Rilo Kiley Under the Blacklight

Rilo Kiley Under the Blacklight

Since the release of their debut album, Take-Offs and Landings, in 2001, Rilo Kiley have made a name for themselves as alt-folk-pop talents from whom to expect big things. Jenny Lewis, the band’s talented front-woman, has become something of an indie darling in her own right, garnering notice for her collaborations with the Postal Service, Cursed and the Watson Twins (the latter of whom provided accompaniment on Lewis’s 2006 album, Rabbit Fur Coat), in addition to her already established screen acting career. That said, you have to wonder whether Rilo Kiley would have achieved their level of success if it weren’t for Lewis’s enchanting voice and personal magnetism (not to mention total babe-itude). Their latest album, Under the Blacklight, suggests not; at least not quite. Lewis’s voice is unwaveringly lovely, effortlessly passionate and silky smooth. It’s that lilting, lullaby voice of hers that just barely enlivens the melodies of Under the Blacklight, which would otherwise be unexceptional and bland. The album is soft and temperate; it’s the sort of alternative country disco pop that would provide a fine soundtrack to a lazy Sunday afternoon spent lounging on the backyard patio.
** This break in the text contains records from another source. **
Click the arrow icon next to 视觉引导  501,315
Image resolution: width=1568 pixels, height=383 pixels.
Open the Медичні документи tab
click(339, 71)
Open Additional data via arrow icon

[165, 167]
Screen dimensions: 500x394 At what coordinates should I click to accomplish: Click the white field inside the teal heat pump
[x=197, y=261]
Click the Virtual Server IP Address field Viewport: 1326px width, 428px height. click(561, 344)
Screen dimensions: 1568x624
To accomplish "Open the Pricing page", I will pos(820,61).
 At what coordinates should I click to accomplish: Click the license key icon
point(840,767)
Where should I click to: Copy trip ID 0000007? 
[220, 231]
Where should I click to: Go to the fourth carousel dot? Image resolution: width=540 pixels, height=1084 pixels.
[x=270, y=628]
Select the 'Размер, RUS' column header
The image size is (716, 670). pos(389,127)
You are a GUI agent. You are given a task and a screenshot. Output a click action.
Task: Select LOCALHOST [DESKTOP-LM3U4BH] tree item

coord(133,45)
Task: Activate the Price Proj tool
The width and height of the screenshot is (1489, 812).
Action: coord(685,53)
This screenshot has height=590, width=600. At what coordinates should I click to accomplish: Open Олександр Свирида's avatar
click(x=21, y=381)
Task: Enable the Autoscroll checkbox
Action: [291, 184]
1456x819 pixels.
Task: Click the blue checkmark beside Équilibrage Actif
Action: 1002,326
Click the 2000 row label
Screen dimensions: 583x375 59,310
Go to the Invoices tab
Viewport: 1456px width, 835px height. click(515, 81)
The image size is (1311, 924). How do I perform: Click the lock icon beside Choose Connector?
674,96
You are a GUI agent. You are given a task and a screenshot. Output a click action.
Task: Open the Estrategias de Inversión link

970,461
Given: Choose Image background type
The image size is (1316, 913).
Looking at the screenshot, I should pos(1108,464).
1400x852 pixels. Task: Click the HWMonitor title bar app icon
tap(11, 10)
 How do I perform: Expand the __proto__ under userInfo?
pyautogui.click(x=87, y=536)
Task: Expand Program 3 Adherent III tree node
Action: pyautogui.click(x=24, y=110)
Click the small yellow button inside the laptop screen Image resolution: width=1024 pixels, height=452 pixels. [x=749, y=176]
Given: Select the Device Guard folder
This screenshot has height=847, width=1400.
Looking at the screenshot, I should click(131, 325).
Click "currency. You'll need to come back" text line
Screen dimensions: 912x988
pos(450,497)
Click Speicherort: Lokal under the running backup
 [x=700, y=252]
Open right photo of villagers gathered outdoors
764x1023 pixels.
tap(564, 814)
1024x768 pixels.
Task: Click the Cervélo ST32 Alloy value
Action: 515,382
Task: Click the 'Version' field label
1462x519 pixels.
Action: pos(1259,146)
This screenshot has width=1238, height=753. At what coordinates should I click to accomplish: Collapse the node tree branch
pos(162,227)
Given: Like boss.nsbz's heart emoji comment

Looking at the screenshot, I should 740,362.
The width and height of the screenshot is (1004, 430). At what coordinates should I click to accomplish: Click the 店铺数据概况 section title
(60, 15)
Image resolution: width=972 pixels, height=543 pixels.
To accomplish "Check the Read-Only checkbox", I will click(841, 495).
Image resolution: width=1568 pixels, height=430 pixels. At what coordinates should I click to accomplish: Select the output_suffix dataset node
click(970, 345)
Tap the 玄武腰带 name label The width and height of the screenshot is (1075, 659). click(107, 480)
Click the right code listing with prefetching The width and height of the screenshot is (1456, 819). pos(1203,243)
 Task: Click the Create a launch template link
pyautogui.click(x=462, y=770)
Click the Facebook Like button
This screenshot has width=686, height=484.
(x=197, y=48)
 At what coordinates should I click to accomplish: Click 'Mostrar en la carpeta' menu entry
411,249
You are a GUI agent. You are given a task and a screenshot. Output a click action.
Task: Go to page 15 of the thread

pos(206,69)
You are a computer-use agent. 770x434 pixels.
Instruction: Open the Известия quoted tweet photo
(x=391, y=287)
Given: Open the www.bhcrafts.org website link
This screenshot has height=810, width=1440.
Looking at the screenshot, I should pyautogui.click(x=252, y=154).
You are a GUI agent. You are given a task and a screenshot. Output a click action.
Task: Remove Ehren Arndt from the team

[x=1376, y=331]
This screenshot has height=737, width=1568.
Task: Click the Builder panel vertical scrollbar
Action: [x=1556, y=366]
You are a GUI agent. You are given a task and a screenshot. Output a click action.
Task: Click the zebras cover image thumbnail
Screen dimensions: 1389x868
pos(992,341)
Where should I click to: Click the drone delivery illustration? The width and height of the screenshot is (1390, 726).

But it lacks the enthusiasm and originality of the group’s previous work, and falls short of showing us what Rilo Kiley are capable of. The tunes have mostly strong foundations but each is underdeveloped and oh so frustratingly close to having "it.” "The Moneymaker” and "Breakin’ Up’” are examples of two such tracks, which, like the album itself, could have been kneaded and cultivated into so much more. (Warner Bros.)